Nevertheless, Ian and his students came up with innovative ways of estimating and extrapolating these properties, which gave him some bones to support his thermodynamic approach. Soon thereafter (1971) he discovered a moth-balled calorimeter in the Materials Science department and he and his students began to measure the properties of silicate liquids, including their compressibilities from sound speed measurements, and their heat contents up to 1700°C. One of the best-known fruits of this work is the MELTS computer program of one of Ian’s students, Mark Ghiorso. Despite, however, his emphasis on microanalysis and experiment Ian’s research was always field-orientated and he maintained an active field programme into his 70s.

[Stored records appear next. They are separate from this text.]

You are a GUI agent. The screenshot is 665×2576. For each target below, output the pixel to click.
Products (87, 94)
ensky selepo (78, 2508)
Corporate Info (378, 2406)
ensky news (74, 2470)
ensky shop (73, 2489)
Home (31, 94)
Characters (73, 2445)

Ian Carmichael was a wonderfully generous and dedicated mentor. Almost all of his 29 PhD students hold faculty or related positions in US universities and the USGS. When I arrived as a temporary lecturer from Manchester (1973) he took me under his wing, asking “What are you working on at the moment ?”. “I’ve just had a paper accepted”, I replied. “Let me see”. Two hours later he said: “Interesting idea - but you didn’t consider many of the implications. Even though it’s accepted, withdraw it and I’ll pay the costs. You can work on the MS over the next few months while the grad students and I criticise it until it’s really ready for publication.”

At that time Ian was Department Chairman in Berkeley, a position he held on two separate occasions. He also spent 15 years as Associate Dean and Associate Provost at UC Berkeley, at the same time serving as Editor-in-Chief of Contributions to Mineralogy and Petrology. In 1986 he was invited to review my department at Northwestern University at a time when we feared closure. Once Ian and Karl Turekian (Yale) had reported and browbeaten the Dean, the University reprieved us, delivered a pat-on-the-back and awarded us an extra faculty position.

Ian was a Fellow of the Royal Society. His contributions were also recognised by the Bowen Award (AGU), the Day Medal (GSA,) the Murchison Medal (GSL), the Schlumberger Medal (Min. Soc., GB), and the Roebling Medal (Min. Soc. Am.).